**Directions for this task:** Everything below from the line with "The height and width of the screenshot is (997, 1463)." through the line with "the Eastman Kodak" must be retyped exactly, except the pictures.

**Records supplied:**
══════════════════════════════

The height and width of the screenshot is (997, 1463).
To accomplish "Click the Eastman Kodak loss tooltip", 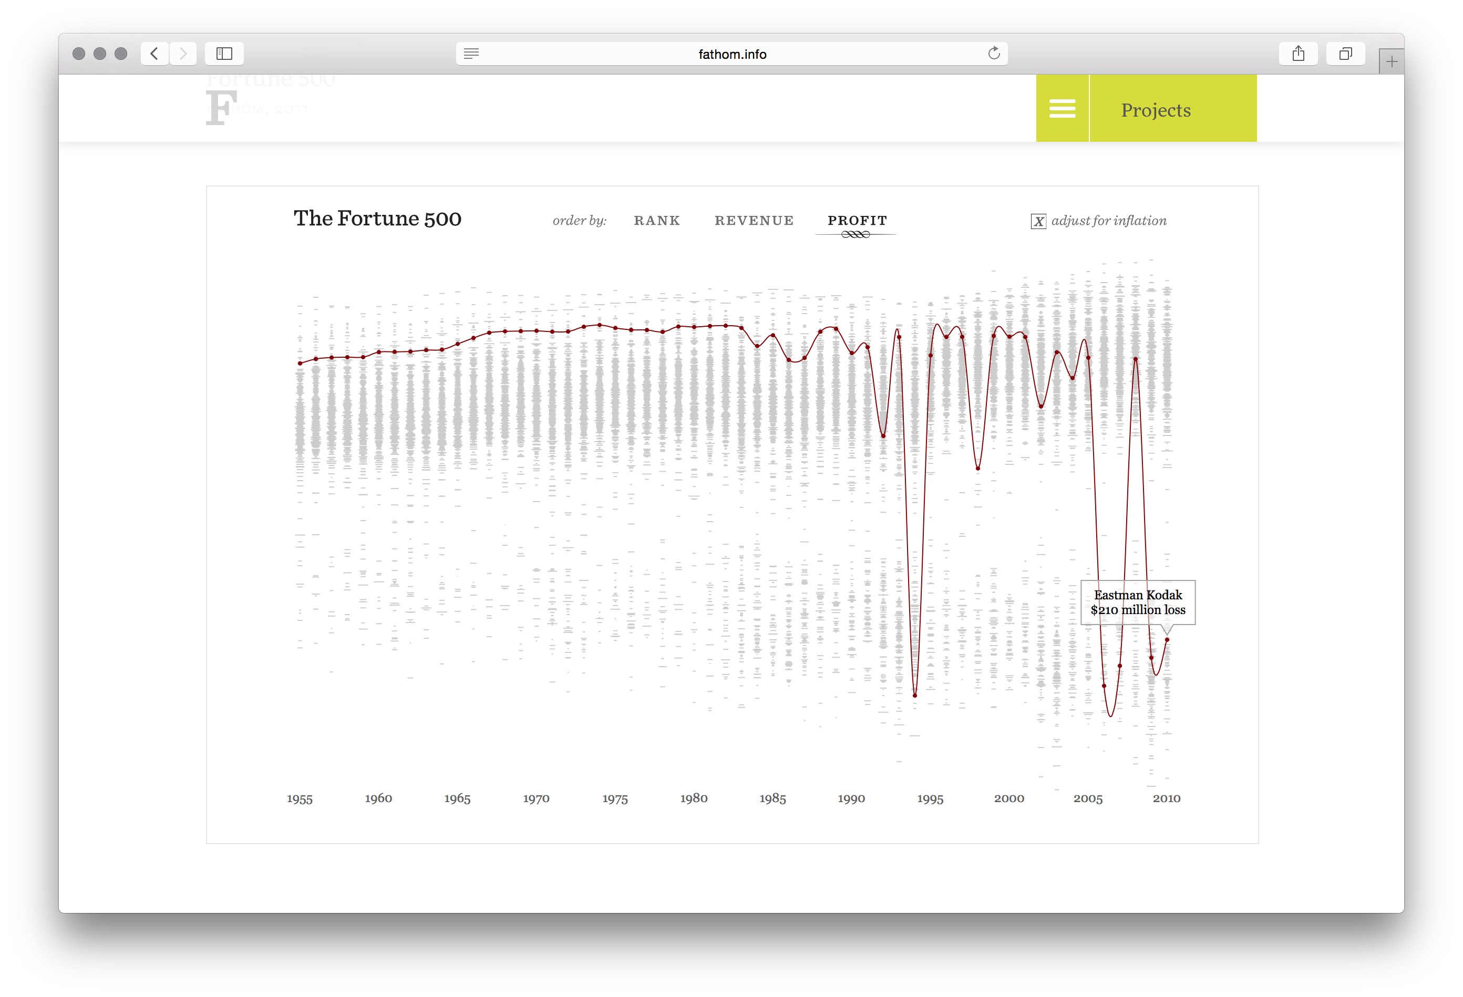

══════════════════════════════

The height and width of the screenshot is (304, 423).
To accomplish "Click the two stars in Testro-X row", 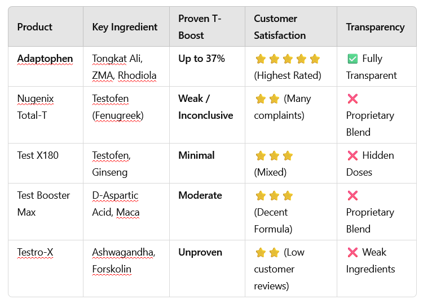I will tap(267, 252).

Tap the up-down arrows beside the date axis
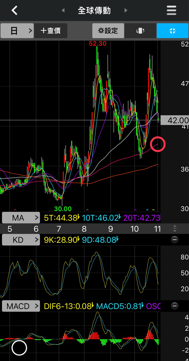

══════════════════════════════

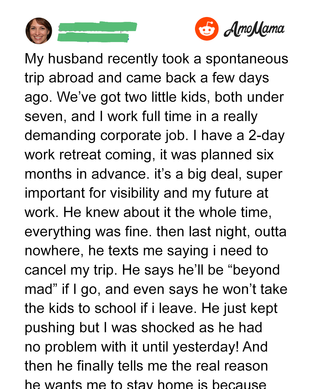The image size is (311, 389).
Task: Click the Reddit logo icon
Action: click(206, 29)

══════════════════════════════

**Answer space:**
The height and width of the screenshot is (997, 1463).
To accomplish "Click the Eastman Kodak loss tooltip", 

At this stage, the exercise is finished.